┌──

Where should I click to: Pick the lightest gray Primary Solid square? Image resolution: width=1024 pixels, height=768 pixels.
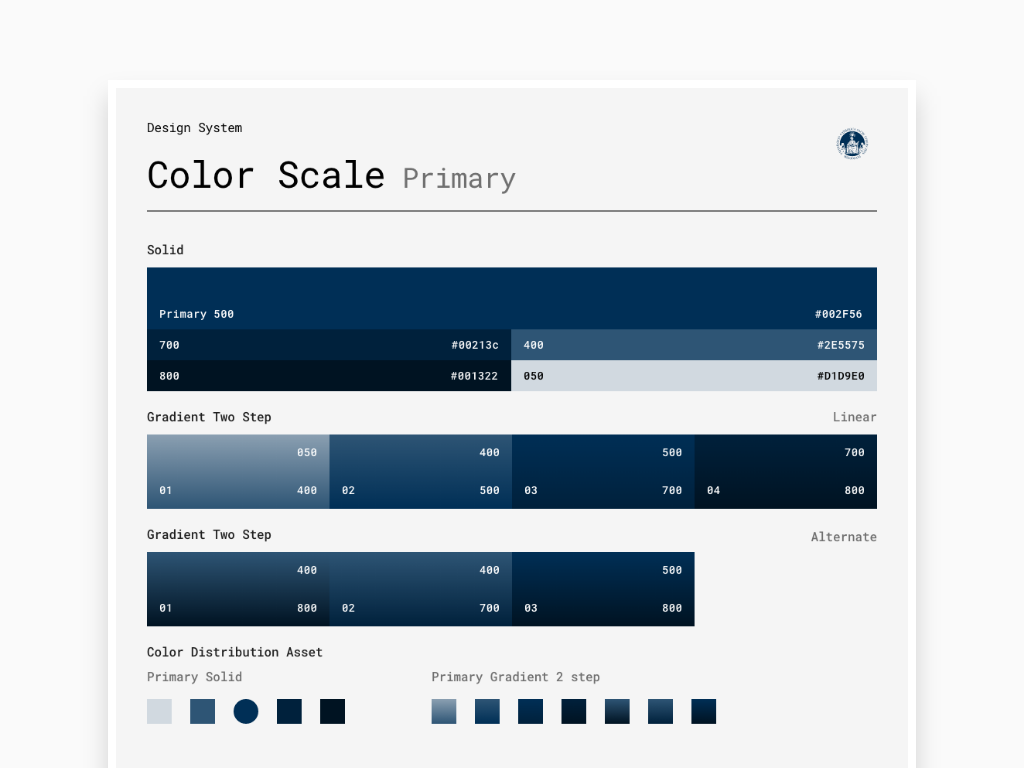tap(159, 711)
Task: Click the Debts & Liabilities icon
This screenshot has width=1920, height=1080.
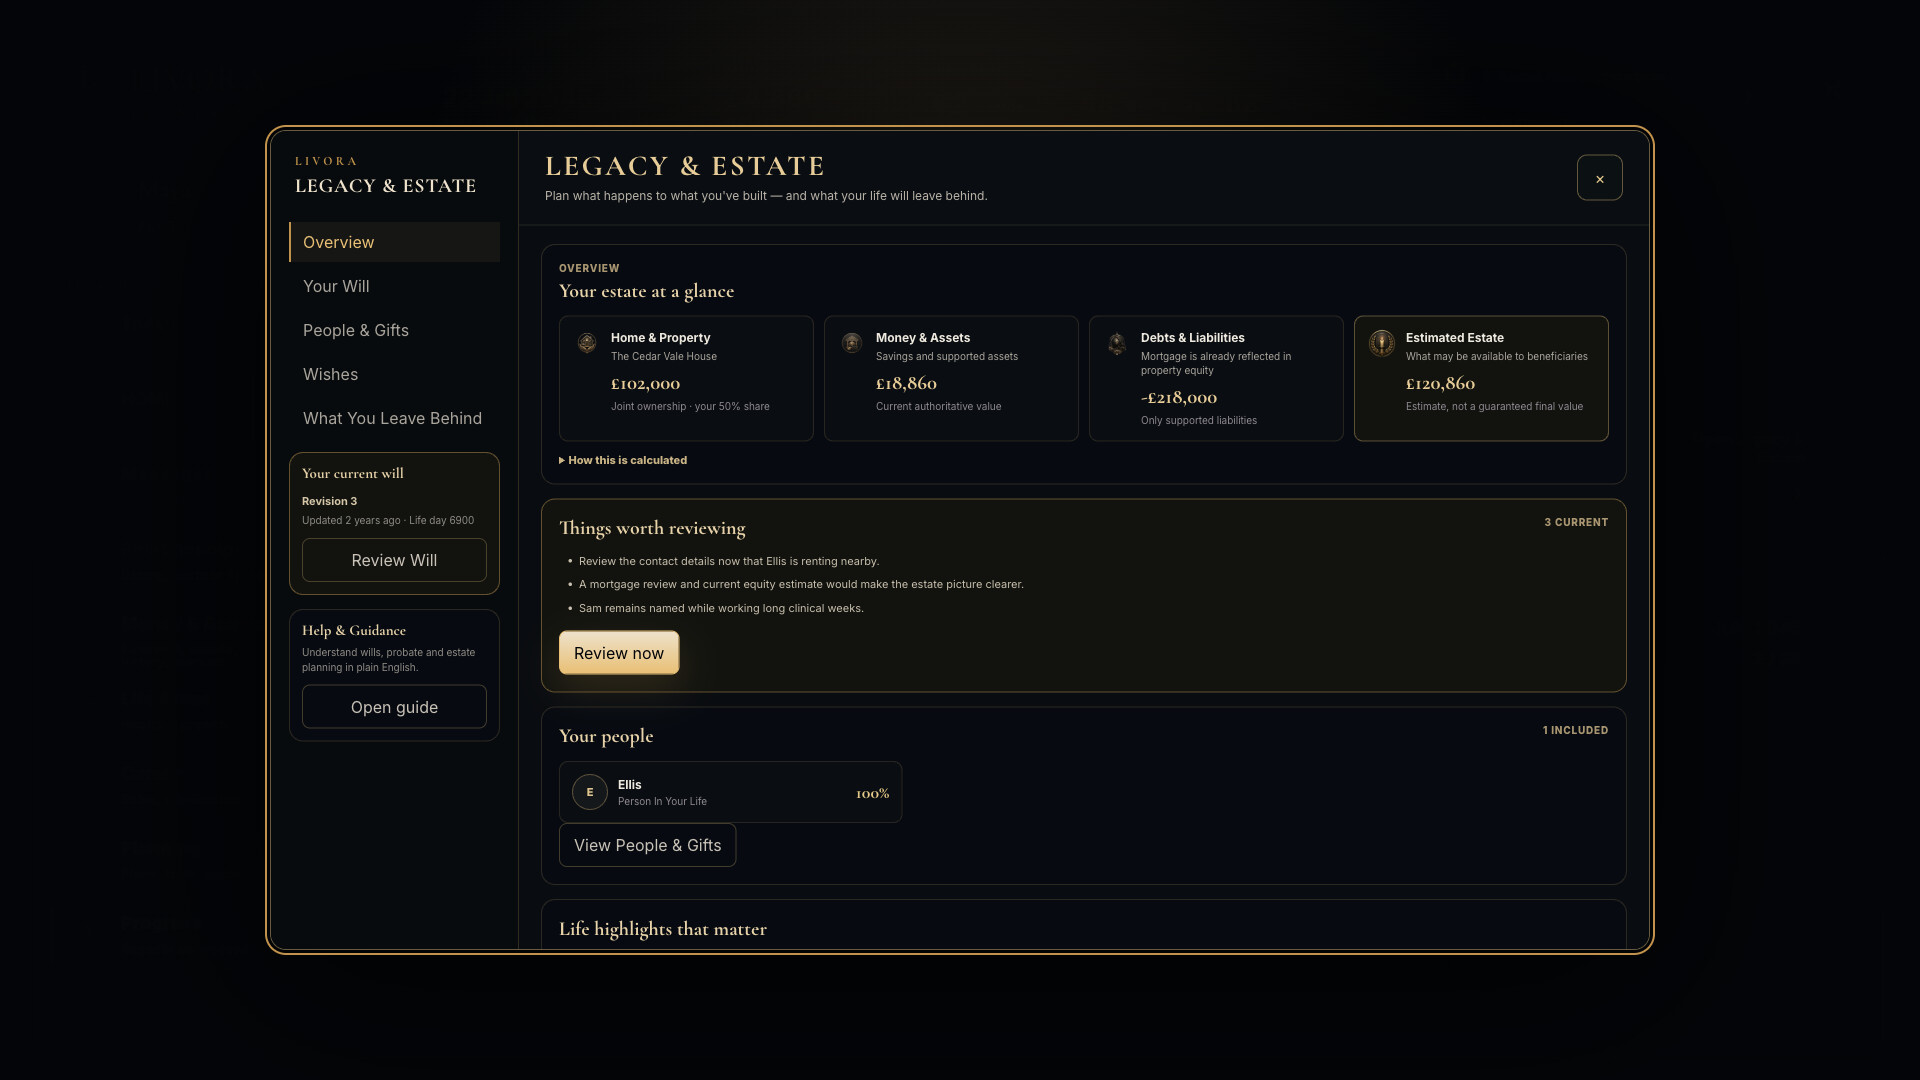Action: tap(1117, 343)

└──

(WHAT YOU WILL DO): In the copy you return, include exactly the lines from the one containing "Task: Click the Debts & Liabilities icon" through the final line of the listing, and no pictures.

(WRITTEN REPLY):
Task: Click the Debts & Liabilities icon
This screenshot has width=1920, height=1080.
Action: tap(1117, 343)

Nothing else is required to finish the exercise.